Self-adjoint Lyapunov variables, temporal ordering and irreversible representations of Schroedinger evolution

TL;DR

This paper constructs a self-adjoint Lyapunov variable in quantum mechanics, linking it to irreversible representations and a natural time ordering, thus providing a framework to treat time as a dynamical variable.

Contribution

It introduces a method to construct Lyapunov variables in quantum models and shows their connection to irreversible representations and temporal ordering.

Findings

Existence of Lyapunov variables in certain quantum models.

Construction of an irreversible representation from Lyapunov variables.
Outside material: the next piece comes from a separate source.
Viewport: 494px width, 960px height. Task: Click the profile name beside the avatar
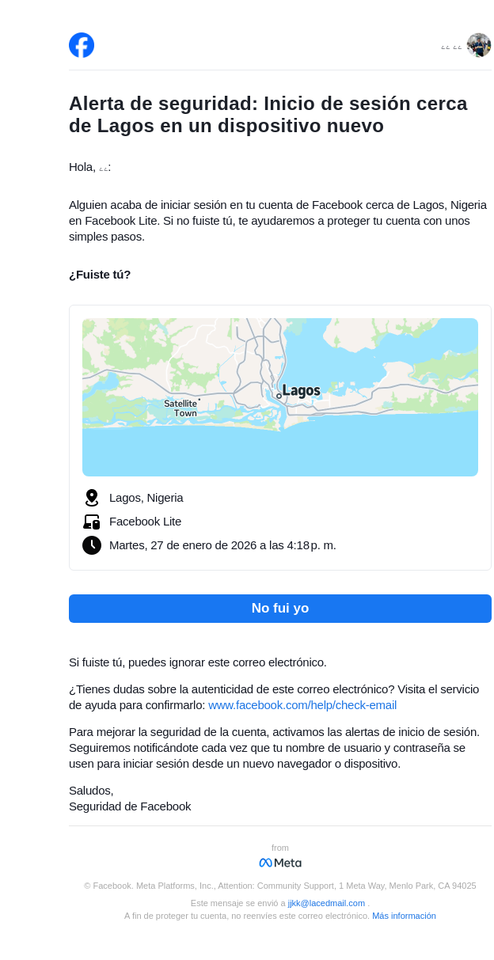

Identification of a natural time ordering observable.

Abstract

In non relativistic quantum mechanics time enters as a parameter in the Schroedinger equation. However, there are various situations where the need arises to view time as a dynamical variable. In this paper we consider the dynamical role of time through the construction of a Lyapunov variable - i.e., a self-adjoint quantum observable whose expectation value varies monotonically as time increases. It is shown, in a constructive way, that a certain class of models admit a Lyapunov variable and that the existence of a Lyapunov variable implies the existence of a transformation mapping the original quantum mechanical problem to an equivalent irreversible representation. In addition, it is proved that in the irreversible representation there exists a natural time ordering observable splitting the Hilbert space at each t>0 into past and future subspaces.